## Text shown
We then continued back on board the boat, stopping at the world-famous Whitehaven Beach, which certainly lived up to its reputation as being one of the world’s best beaches. Beautifully white sand, around 99.5% pure silicon.

Picture taken at Whitehaven Beach

Buffet lunch, a swim and a chance to relax for an hour or so. There was a bit of excitement when a shark was spotted, but it was only a baby.

A short trip round a couple of bays, and then it was a quick 1km walk through the trees up to the Hill Inlet observation point. Absolutely breathtaking.

Whitehaven Beach
Jeremy at Whitehaven

Life’s a beach.

The whole trip was fantastic – so here’s a bit of free advertising for Ocean Rafting.

CLICK HERE for more information about 'Ocean Rafting'

6 December 2004 :

A bus to Shute Harbour, and a short wait before setting off to Hamilton Island on the ‘Fantasea’ Blue Ferries boat. Two short pick-up stops on the way (Daydream Island and South Molle Island).

Arrived well before standard check-in time, but my room was apparently ready so the receptionist happily checked me straight in.

Very accommodating.

My room was on the 16th floor … so I had fantastic views across the north bay.

Hamilton Island isn’t very big, and so was extremely easy to walk round. Signs everywhere asking visitors not to feed the wildlife …. lots of cockatoos flying around, or just sitting around waiting to be fed !

## Task data
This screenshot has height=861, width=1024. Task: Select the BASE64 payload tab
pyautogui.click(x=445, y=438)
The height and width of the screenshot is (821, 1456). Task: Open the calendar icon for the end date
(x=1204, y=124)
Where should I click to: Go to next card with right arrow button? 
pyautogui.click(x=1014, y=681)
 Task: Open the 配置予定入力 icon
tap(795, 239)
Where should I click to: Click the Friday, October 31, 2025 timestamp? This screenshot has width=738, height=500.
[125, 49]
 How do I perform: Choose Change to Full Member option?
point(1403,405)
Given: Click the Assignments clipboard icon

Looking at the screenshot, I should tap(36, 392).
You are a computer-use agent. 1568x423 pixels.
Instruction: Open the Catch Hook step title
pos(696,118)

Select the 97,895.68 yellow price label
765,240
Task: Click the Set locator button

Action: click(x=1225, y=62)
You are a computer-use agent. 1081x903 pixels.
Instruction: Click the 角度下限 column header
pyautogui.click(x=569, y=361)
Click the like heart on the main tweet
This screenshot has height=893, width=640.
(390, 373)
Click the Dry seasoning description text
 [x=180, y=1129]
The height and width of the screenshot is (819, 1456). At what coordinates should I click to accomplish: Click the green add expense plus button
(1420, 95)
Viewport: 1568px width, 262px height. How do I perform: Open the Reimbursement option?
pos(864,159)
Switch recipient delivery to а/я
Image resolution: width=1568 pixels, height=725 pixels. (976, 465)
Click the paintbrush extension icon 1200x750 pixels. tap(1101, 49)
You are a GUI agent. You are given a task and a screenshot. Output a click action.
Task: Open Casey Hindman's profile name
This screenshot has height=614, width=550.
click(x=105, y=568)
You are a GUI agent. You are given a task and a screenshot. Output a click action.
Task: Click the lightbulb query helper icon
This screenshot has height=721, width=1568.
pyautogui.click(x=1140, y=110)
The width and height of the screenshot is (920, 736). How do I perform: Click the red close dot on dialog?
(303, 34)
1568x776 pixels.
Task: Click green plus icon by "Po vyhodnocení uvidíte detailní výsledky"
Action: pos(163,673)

## To-do list
1. Edit the records that run from the line containing "Switch recipient delivery to а/я" through the line containing "pyautogui.click(x=1140, y=110)" by putting "UI agent" in place of "GUI agent". Leave everything else unchanged, and return only those lines.
2. Please resume the travel account of Whitehaven Beach and Hamilton Island from where it stops.

## Answers provided
1.
Switch recipient delivery to а/я
Image resolution: width=1568 pixels, height=725 pixels. (976, 465)
Click the paintbrush extension icon 1200x750 pixels. tap(1101, 49)
You are a UI agent. You are given a task and a screenshot. Output a click action.
Task: Open Casey Hindman's profile name
This screenshot has height=614, width=550.
click(x=105, y=568)
You are a UI agent. You are given a task and a screenshot. Output a click action.
Task: Click the lightbulb query helper icon
This screenshot has height=721, width=1568.
pyautogui.click(x=1140, y=110)

2.
Cockatoo on Hamilton Island

The other thing you can’t help but see on Hamilton Island is the hundreds of golf buggys – hired by visitors to transport themselves round the island. There are apparently 11kms of roads criss-crossing the island, but I was happy to explore them on foot. I noticed that the buggys were all left-hand drive, despite the fact that everyone still drove on the left-had side as with the rest of Australia.

In the afternoon, I was able to fulfil one of my ambitions in Australia.

To cuddle a koala.

Let’s hear you all say “aaahh” !

Jeremy with Koala

Just in case of doubt, the koala is the hairy thing on the right.

Later on, I returned to the ‘Koala Gallery Wildlife Experience’, so that I could watch the 4pm feeding of the saltwater crocodile.

Got a good smile for the camera, but was very glad of the fence.

Great barrier, teeth.

Crocodile on Hamilton Island

Declined to cuddle the python, although gave it a quick stroke. Zero on the slimy scale.

Other animals encountered : cassowary (a bird), paddymelons (a small kangaroo-like marsupial), bettongs and potoroos (other marsupials), wombats, lizards and other assorted reptiles.

Although it was a fairly small wildlife collection, it was very accessible from the boardwalks, and you really got close to the animals, especially the koalas.

Koala at Hamilton Island

7 December 2004 :

An early start today (6.30am collection of luggage). Time for a quick breakfast and a quick walk along the beach.

Picked up at 7.30 for the courtesy coach ride to the airport, which took a grand total of 5 minutes.

Apart from Ayers Rock airport, I think the Hamilton Island one must rank amongst the smallest in the world. And one of the worst organised. It didn’t help that one of the incoming planes was delayed, but the check-in queues seemed to be totally random. No announcements. Poor signage.

Everything on Hamilton seems to have a price, even the frequent flyer lounge, which required an admission fee. Declined their offer. Good job, as within 10 minutes, the flight to Cairns was being announced.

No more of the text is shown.